Mumsnet has not checked the qualifications of anyone posting here. If you need help urgently or expert advice, please see our domestic violence webguide and/or relationships webguide. Many Mumsnetters experiencing domestic abuse have found this thread helpful: Listen up, everybody

What can I do if I can't afford counselling? (might be a bit long)

4 replies

devilatmyheels · 14/12/2013 20:04

Hello Mumsnet. I've been in and out for years but never registered. And now here I am, asking for help when I've never offered any. Blush

Me and Mrs Devilatmyheels have been together for near enough 15 years. We've got some kids, a mortgage, all that sort of thing. Mostly our situation is stable in terms of work etc. We get on quite well. We've had arguments, some bad, one or two that would have MN screaming LTB or Murder TB or whatever. We differ in several aspects but that's OK too. Recently though, say in the last year, I get the idea that we've properly grown apart.

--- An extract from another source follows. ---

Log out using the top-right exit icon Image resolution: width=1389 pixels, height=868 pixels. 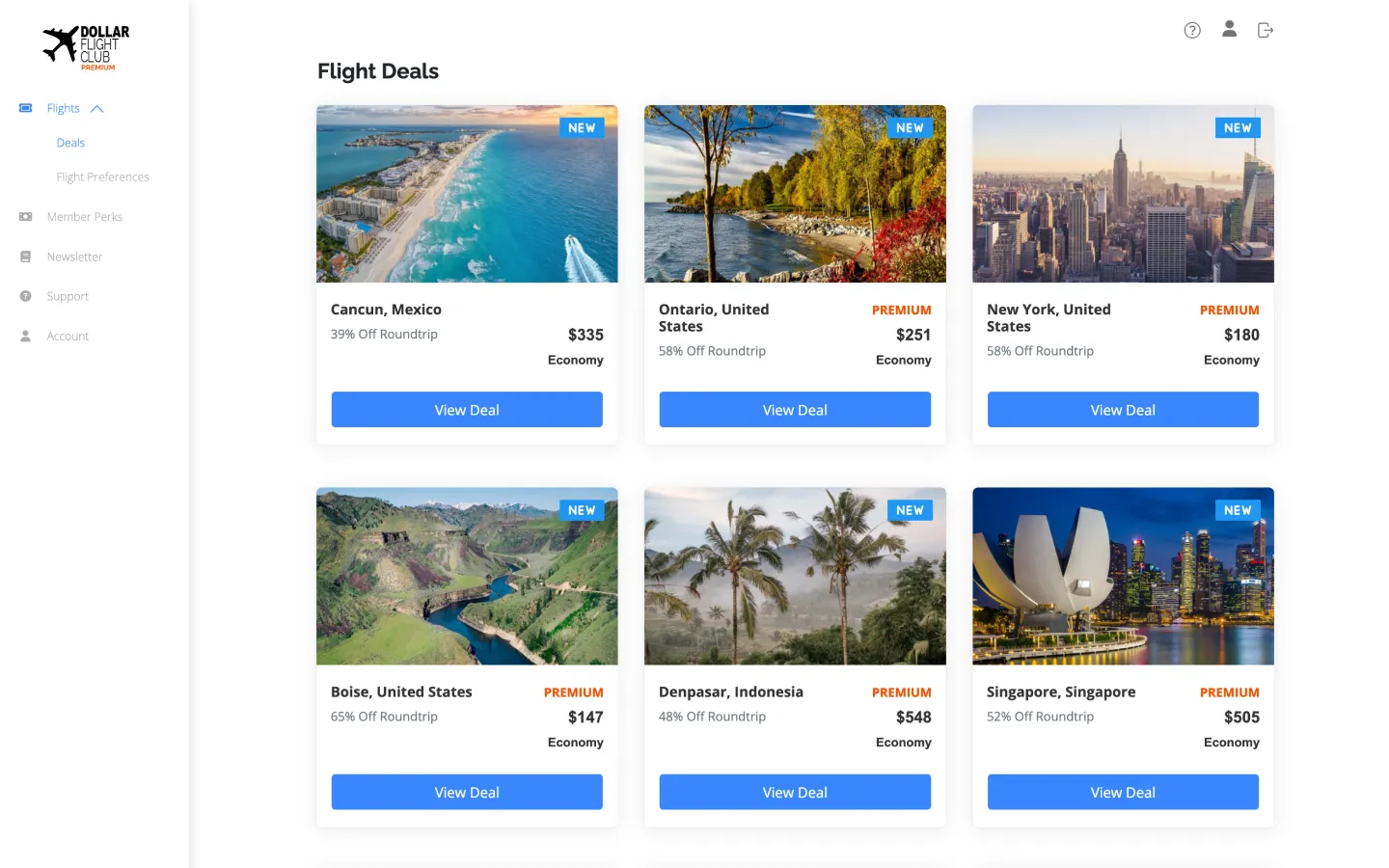[1265, 29]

A problem (not THE problem, not THE ONLY problem) is that she prefers not to talk, being a least-said-soonest-mended type. I suppose it's a Northern thing. Actually it's worse than that, she just won't talk. Over the years I've accepted that some people just don't work that way.

But now I'm not too sure. Things have come to a head for me (I can't describe the specifics, she's never off this site or the other ones of this kind and I don't think she'd like it if I was on here asking for help). I want to do right and I need someone to talk to. But the price of counselling is beyond me- we're skint.

Is there anywhere I can turn? I know you can get it on the NHS in some areas but I don't know whether we have that sort of time.

OP posts:
brusslesprout · 14/12/2013 20:07

Try your gp? I was offered counselling and got it pretty much straight away, and I've had well over 10 sessions. Worth a try all they can so is say no?!

Trigglesx · 14/12/2013 20:09

There are also local charities in many areas that offer counselling sometimes on a sliding scale, based on what you can pay, often for free if you cannot pay at all.

devilatmyheels · 14/12/2013 20:32

Both good suggestions. We share a gp so I'm not cockahoop at the thought of going to him if I can do something else. And we live quite remotely and support for things is quite hard to get anyway, KWIM?

OP posts:
MajesticWhine · 14/12/2013 20:40

Any counselling you have via the GP would be entirely confidential, unless you present with any risk to yourself or others. Your partner would not need to know. So I agree it's worth asking. There might be a long wait but it's better to get on that waiting list than do nothing. Alternatively some private counsellors will offer some lower cost sessions, based on your ability to pay. Eg £10 per hour instead of £50. Not all will do this, but again, there is nothing to lose by asking.